» Instruction: Rewrite the data below, swapping each "Instruction" for "Command" and leaving everything else unchanged.

» The records:
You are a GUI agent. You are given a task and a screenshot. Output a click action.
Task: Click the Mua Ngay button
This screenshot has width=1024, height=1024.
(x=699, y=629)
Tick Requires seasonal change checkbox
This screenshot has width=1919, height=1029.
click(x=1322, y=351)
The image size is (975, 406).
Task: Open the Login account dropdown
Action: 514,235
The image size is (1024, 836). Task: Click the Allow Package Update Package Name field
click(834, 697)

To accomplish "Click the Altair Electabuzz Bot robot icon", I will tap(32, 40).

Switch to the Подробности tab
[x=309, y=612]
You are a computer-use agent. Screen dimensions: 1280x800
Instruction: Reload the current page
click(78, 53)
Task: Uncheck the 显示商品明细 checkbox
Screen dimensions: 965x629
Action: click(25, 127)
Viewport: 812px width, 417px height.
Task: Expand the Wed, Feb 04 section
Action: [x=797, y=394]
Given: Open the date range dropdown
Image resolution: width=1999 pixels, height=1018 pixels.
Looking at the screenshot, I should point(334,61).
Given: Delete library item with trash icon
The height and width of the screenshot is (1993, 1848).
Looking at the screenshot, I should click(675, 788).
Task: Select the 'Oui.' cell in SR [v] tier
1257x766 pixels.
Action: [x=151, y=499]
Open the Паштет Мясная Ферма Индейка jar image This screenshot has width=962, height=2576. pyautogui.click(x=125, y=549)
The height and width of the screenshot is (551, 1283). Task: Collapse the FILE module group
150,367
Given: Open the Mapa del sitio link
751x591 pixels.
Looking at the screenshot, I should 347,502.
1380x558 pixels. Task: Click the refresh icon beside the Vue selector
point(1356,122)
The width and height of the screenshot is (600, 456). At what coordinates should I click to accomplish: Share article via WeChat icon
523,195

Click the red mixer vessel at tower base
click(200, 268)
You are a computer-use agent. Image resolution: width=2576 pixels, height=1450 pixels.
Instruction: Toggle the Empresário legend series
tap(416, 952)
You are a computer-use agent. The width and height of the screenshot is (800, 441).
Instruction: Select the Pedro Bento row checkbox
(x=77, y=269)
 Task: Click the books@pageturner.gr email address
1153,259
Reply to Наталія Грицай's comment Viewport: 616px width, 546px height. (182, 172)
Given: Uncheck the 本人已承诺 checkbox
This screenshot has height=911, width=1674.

» Exercise result:
You are a GUI agent. You are given a task and a screenshot. Output a click action.
Task: Click the Mua Ngay button
This screenshot has width=1024, height=1024.
(x=699, y=629)
Tick Requires seasonal change checkbox
This screenshot has width=1919, height=1029.
click(x=1322, y=351)
The image size is (975, 406).
Task: Open the Login account dropdown
Action: 514,235
The image size is (1024, 836). Task: Click the Allow Package Update Package Name field
click(834, 697)

To accomplish "Click the Altair Electabuzz Bot robot icon", I will tap(32, 40).

Switch to the Подробности tab
[x=309, y=612]
You are a computer-use agent. Screen dimensions: 1280x800
Command: Reload the current page
click(78, 53)
Task: Uncheck the 显示商品明细 checkbox
Screen dimensions: 965x629
Action: click(25, 127)
Viewport: 812px width, 417px height.
Task: Expand the Wed, Feb 04 section
Action: [x=797, y=394]
Given: Open the date range dropdown
Image resolution: width=1999 pixels, height=1018 pixels.
Looking at the screenshot, I should point(334,61).
Given: Delete library item with trash icon
The height and width of the screenshot is (1993, 1848).
Looking at the screenshot, I should click(675, 788).
Task: Select the 'Oui.' cell in SR [v] tier
1257x766 pixels.
Action: [x=151, y=499]
Open the Паштет Мясная Ферма Индейка jar image This screenshot has width=962, height=2576. pyautogui.click(x=125, y=549)
The height and width of the screenshot is (551, 1283). Task: Collapse the FILE module group
150,367
Given: Open the Mapa del sitio link
751x591 pixels.
Looking at the screenshot, I should 347,502.
1380x558 pixels. Task: Click the refresh icon beside the Vue selector
point(1356,122)
The width and height of the screenshot is (600, 456). At what coordinates should I click to accomplish: Share article via WeChat icon
523,195

Click the red mixer vessel at tower base
click(200, 268)
You are a computer-use agent. Image resolution: width=2576 pixels, height=1450 pixels.
Command: Toggle the Empresário legend series
tap(416, 952)
You are a computer-use agent. The width and height of the screenshot is (800, 441).
Command: Select the Pedro Bento row checkbox
(x=77, y=269)
 Task: Click the books@pageturner.gr email address
1153,259
Reply to Наталія Грицай's comment Viewport: 616px width, 546px height. (182, 172)
Given: Uncheck the 本人已承诺 checkbox
This screenshot has height=911, width=1674.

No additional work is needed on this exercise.